The wells (MJ-X2 at the north and Mj-X6 at the south) were experimented with for confirmed results for 16 and 12.25” sections. Most of the drilling parameters comply with the recommended parameters, especially since the lithology of the north part of the Field revealed more transition zones than projected and an unexpected abundance of Marl. Generally, the drilling performance of the bit in the north was better than in the south part of the Field (Fig. 17).

Fig. 15
figure 15

Rate of penetration comparison between wells MJ-X1 and MJ-X2 for different Formations.

Fig. 16
figure 16

Comparison of rotating and sliding ROP between wells MJ-X1 and MJ-X2.

Fig. 17
figure 17

Drilling parameters.
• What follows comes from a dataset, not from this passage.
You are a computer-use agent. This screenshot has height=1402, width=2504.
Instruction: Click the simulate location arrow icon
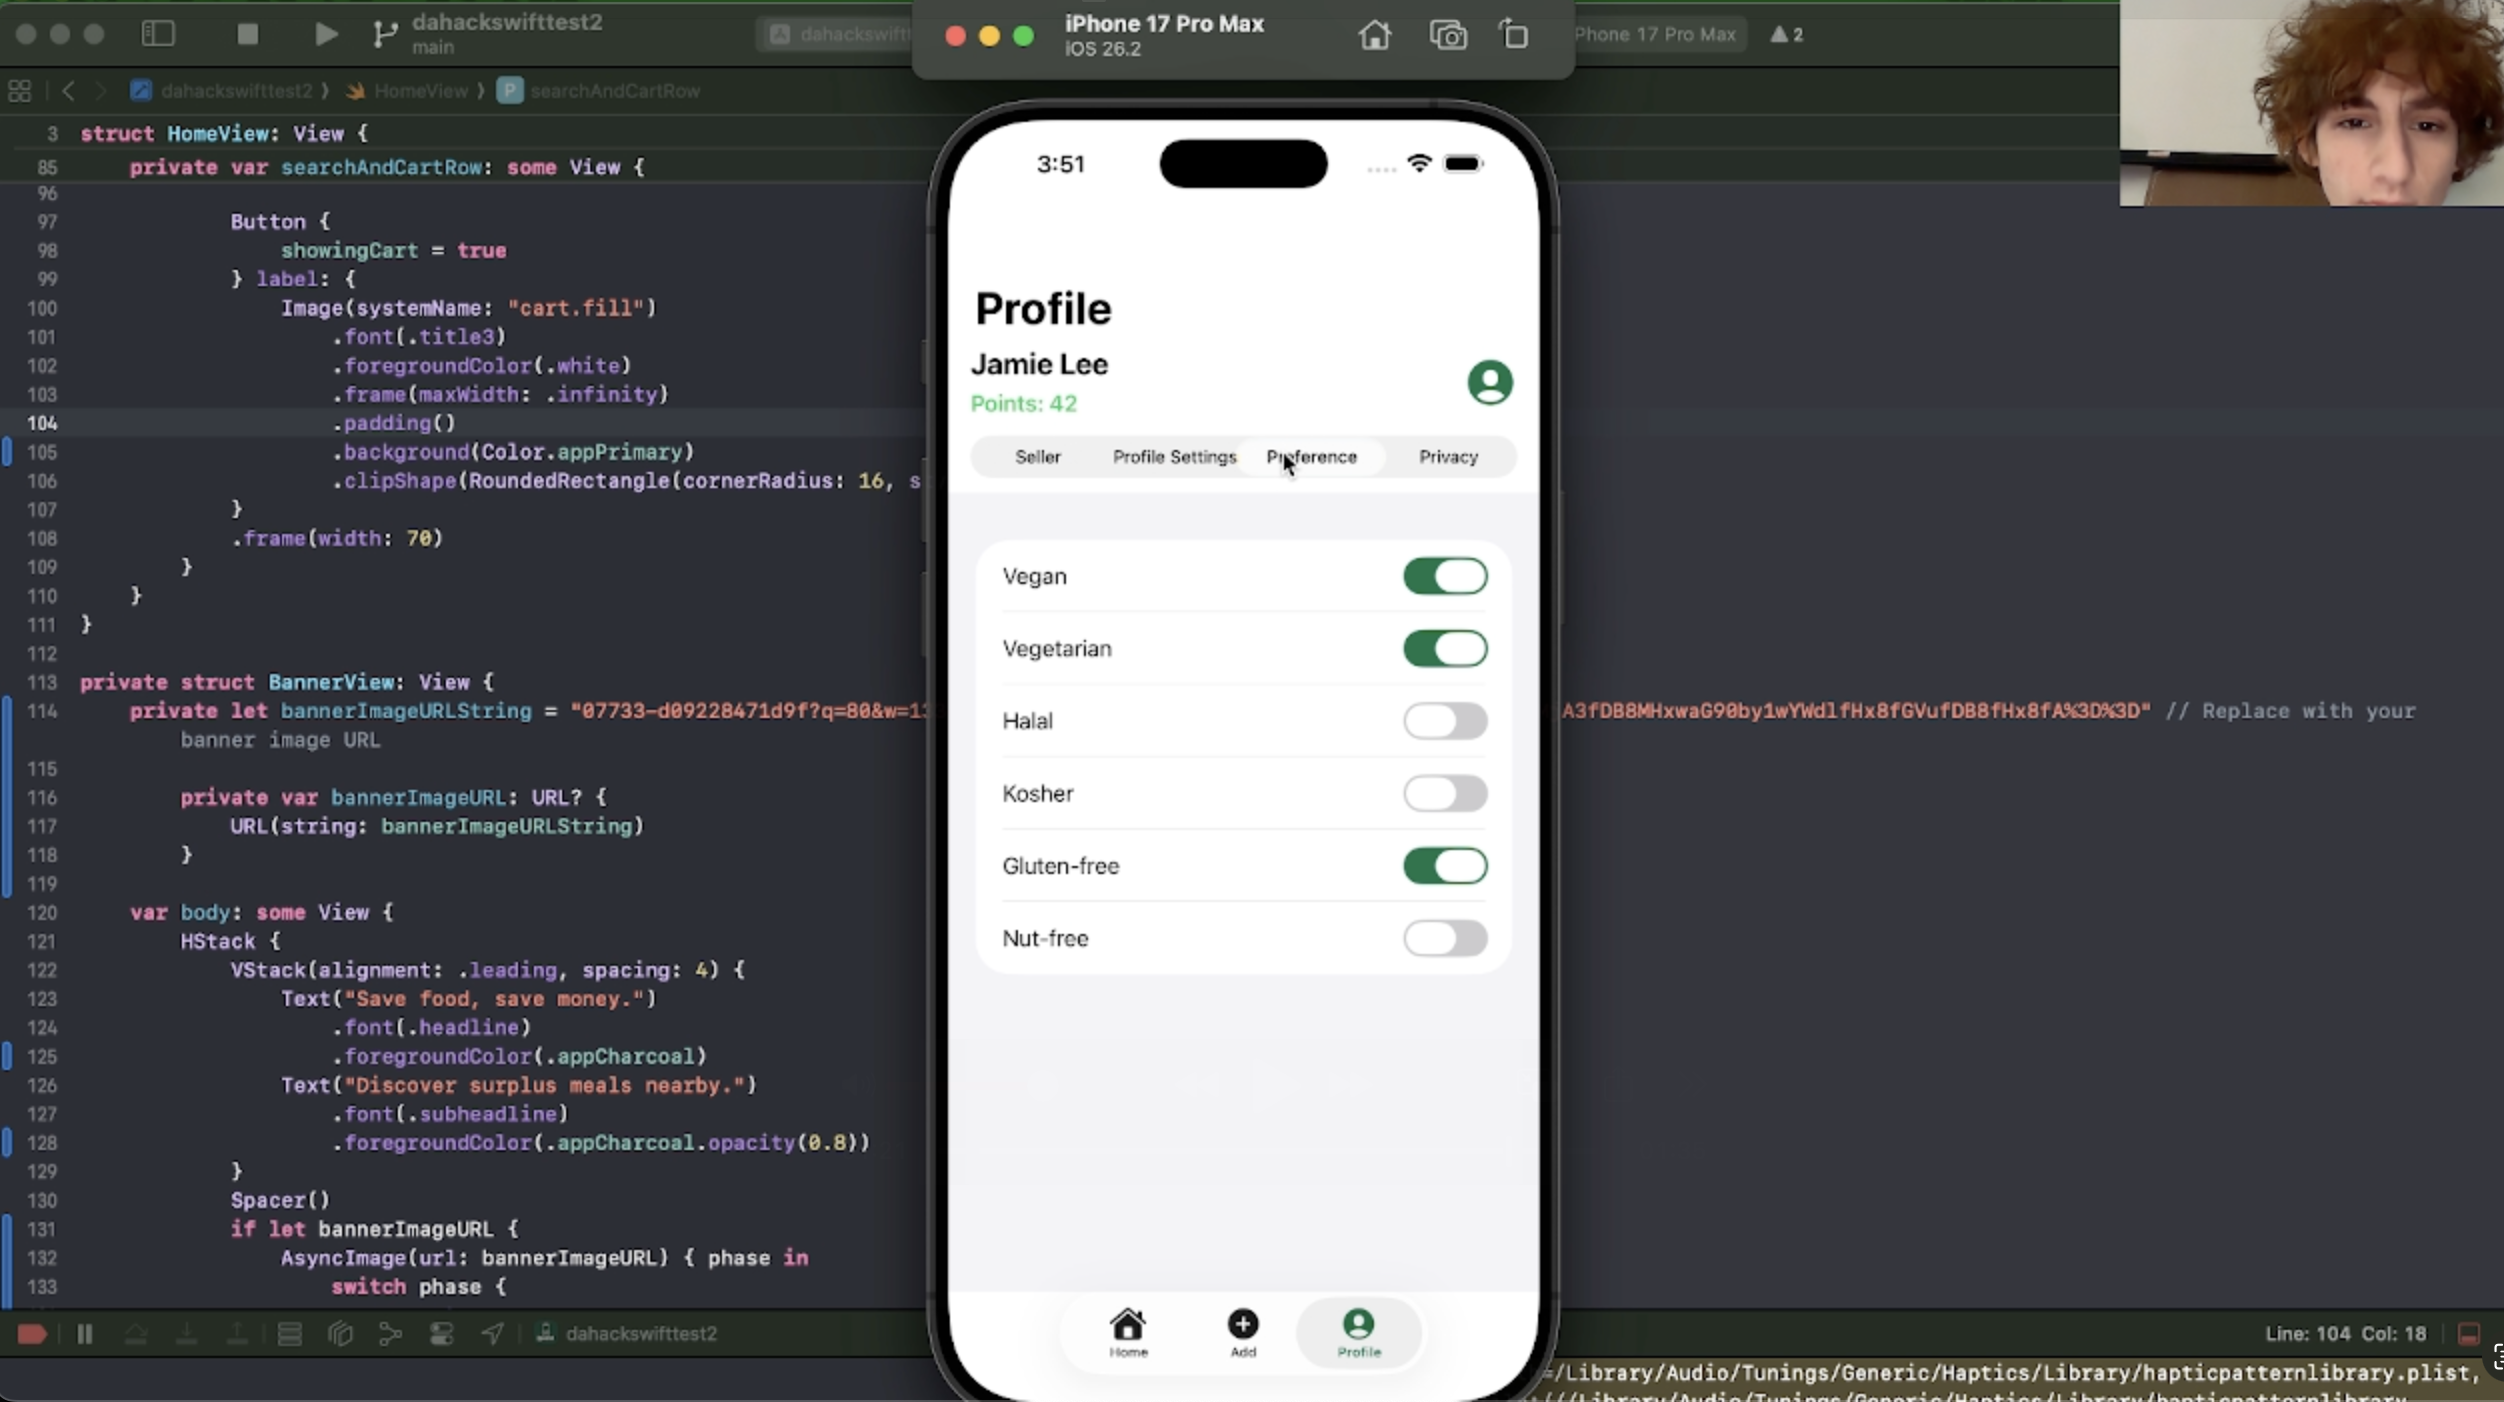coord(492,1334)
Top for the well MJ-X6, Bottom for the well MJ-X2- 12.25” section.

Conclusions

Previous field trials in southern Iraq have shown inconvenient bit performance results according to the economic issues and the drilling time. The recent wells depended on the lessons learned from the previous wells and experimented with new techniques for bit and drilling parameters.

  1. 1.

    The 16” SFD75D bit proved the preferred bit due to its directional capabilities in this section for the vertical and deviated wells, while 12.25” MMD75H and MME74H were the best bits, and for the 8.5” section, the 8.5” MMD and MME bit proved more successful than the FX and EQ types.

  2. 2.

    According to the drilling parameters, the maximum WOB, RPM, mud weight, and flow rate for Sect. 16” should be 25.45 klbs, 154.51, 10.5 ppg, and 927 gpm respectively.

  3. 3.

    The drilling parameters for the north and south parts of the Field varied in the 12.25” section, in which the maximum WOB should be 43 and 38 klbs, RPM 179.22 and 167.73, mud weight 10.7 and 10.66 ppg, and flow rate 940 and 744 gpm at the north and the south of the Field respectively.

  4. 4.

    The maximum drilling parameters for the 8.5” section for WOB should be 73 and 47 klbs, RPM 50 and 62, mud weight 10.85 and 10.8 ppg, and flow rate 761 and 662 gpm at the north and the south of the Field respectively.

  5. 5.

    In the southern wells, 30.46% of total drilling hours were spent on sliding, whereas on the north of the Field, the reduction was 10% of the drilling hours spent on sliding.

  6. 6.

    The wells with the J-shape showed a better penetration rate (increased 50–100%) and steadier torque than those with the S-shape for all drilling sections. The torque on the bit for the 8.5” bit was worse in the J-shape wells than those in the S-shape.

  7. 7.

    The inclination of the wells in the south was generally more stable providing specific inclination angles and ranges than in the north of the field, except for some deviations in the Shiranish, Sadi, and Tanuma Formations.

  8. 8.

    The drilling process in the south has hydraulic requirements, such as hydraulic power and bit jet force lower than in the north. This adjustment aims to achieve economic benefits. To meet these hydraulic requirements, the bit’s maximum running speed must be 60 m/min for depths below 3,400 m.